---------- Okuma Metni

Siyasi darbe temsilcileri kayyumlar

31 Mart 2019 günü yapılan yerel seçimlerde Kürdistan’da hedeflediği belediyeleri alamayan AKP-MHP iktidarı ve Türk Cumhurbaşkanı Tayyip Erdoğan, dün sabaha karşı siyasi bir darbe ile Amed, Van ve Mardin büyükşehir belediyelerini gasp etti.

Türk İçişleri Bakanlığı’nın talimatı ile Amed, Van ve Mardin büyükşehir belediyeleri bir kez daha AKP tarafından gasp edildi. 2016 yılında da belediyeleri gasp eden AKP’li kayyumlar, Kürt halkına yönelik düşman politikaları uygularken, belediyeleri de borç batağına sürükledi.

--------------------
---------- Kayıt Kümesi

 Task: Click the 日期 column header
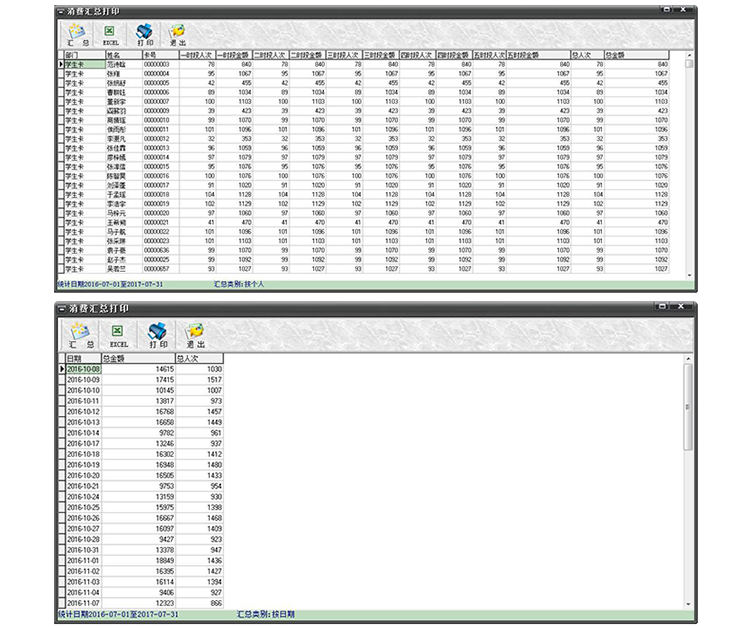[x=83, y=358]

--------------------
---------- Kayıt Kümesi

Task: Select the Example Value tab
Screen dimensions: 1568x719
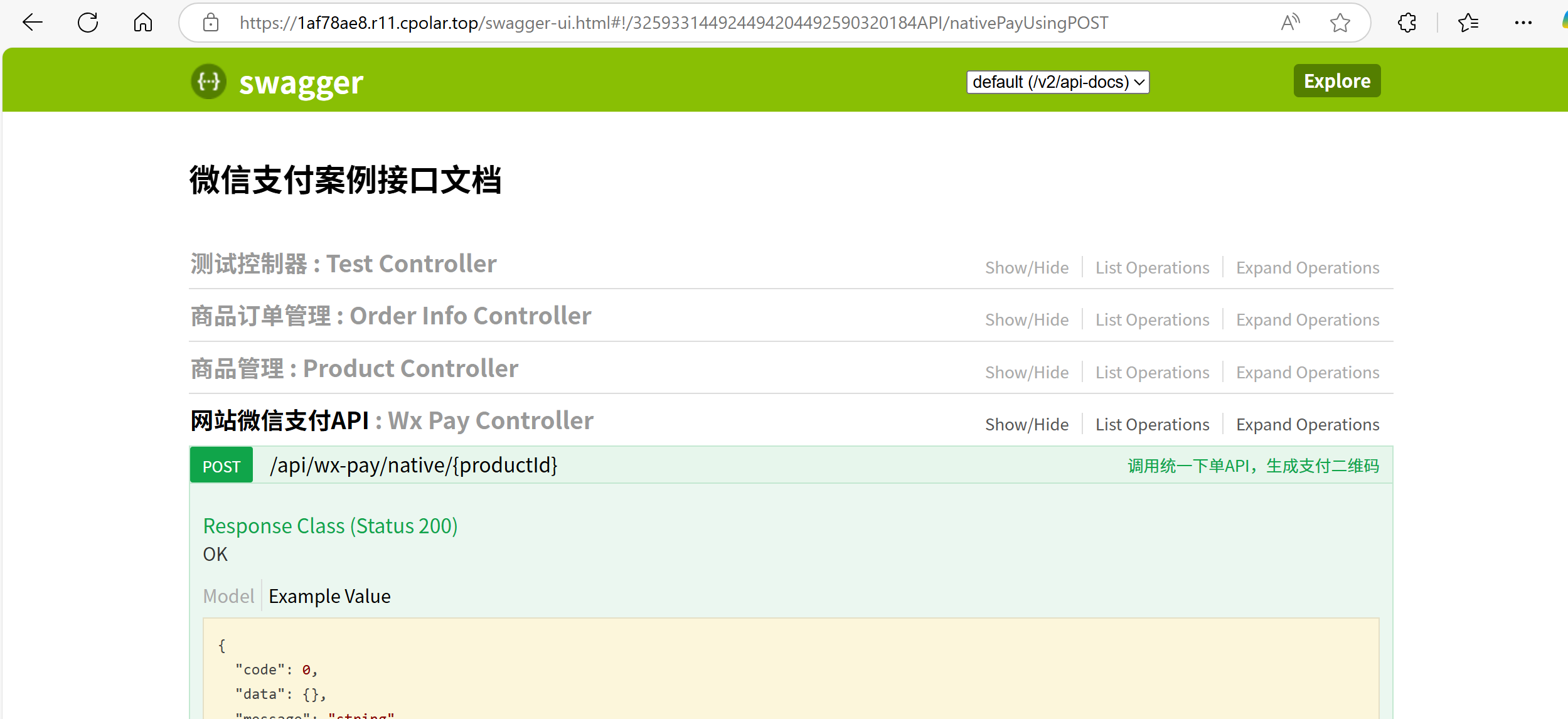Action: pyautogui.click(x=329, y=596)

--------------------

Yönergeler
• A. Kayyumlar hakkındaki metinde "Siyasi darbe temsilcileri" sözcüklerinden başlayıp aşağıda "belediyelerini gasp etti." sözcüklerine kadar uzanan bölümün tamamını hiçbir değişiklik yapmadan yazın.
• B. Kayyumlar hakkındaki metni, son cümlesinden sonrasını yazarak sürdürün.

Problemlerin Cevapları
• A.
Siyasi darbe temsilcileri kayyumlar

31 Mart 2019 günü yapılan yerel seçimlerde Kürdistan’da hedeflediği belediyeleri alamayan AKP-MHP iktidarı ve Türk Cumhurbaşkanı Tayyip Erdoğan, dün sabaha karşı siyasi bir darbe ile Amed, Van ve Mardin büyükşehir belediyelerini gasp etti.

• B.
Faşist AKP-MHP iktidarının Kürt halkına karşı yürüttüğü soykırım saldırıları devam ediyor. 31 Mart 2019 günü yapılan yerel seçimlerde Kürdistan’da hedeflediği belediyeleri alamayan AKP-MHP iktidarı ve Türk Cumhurbaşkanı Tayyip Erdoğan, dün sabaha karşı siyasi bir darbe ile Amed, Van ve Mardin Büyükşehir belediyelerini gasp etti. Belediyeler sabah saatlerinde polislerce ablukaya alınırken, İçişleri Bakanlığı, Halkların Demokratik Partisi’nin (HDP) Amed Büyükşehir Belediyesi Eşbaşkanı Selçuk Mızraklı, Mardin Büyükşehir Belediyesi Eşbaşkanı Ahmet Türk ve Van Büyükşehir Belediyesi Eşbaşkanı Bedia Özgökçe Ertan’ın görevden uzaklaştırıldığını açıkladı.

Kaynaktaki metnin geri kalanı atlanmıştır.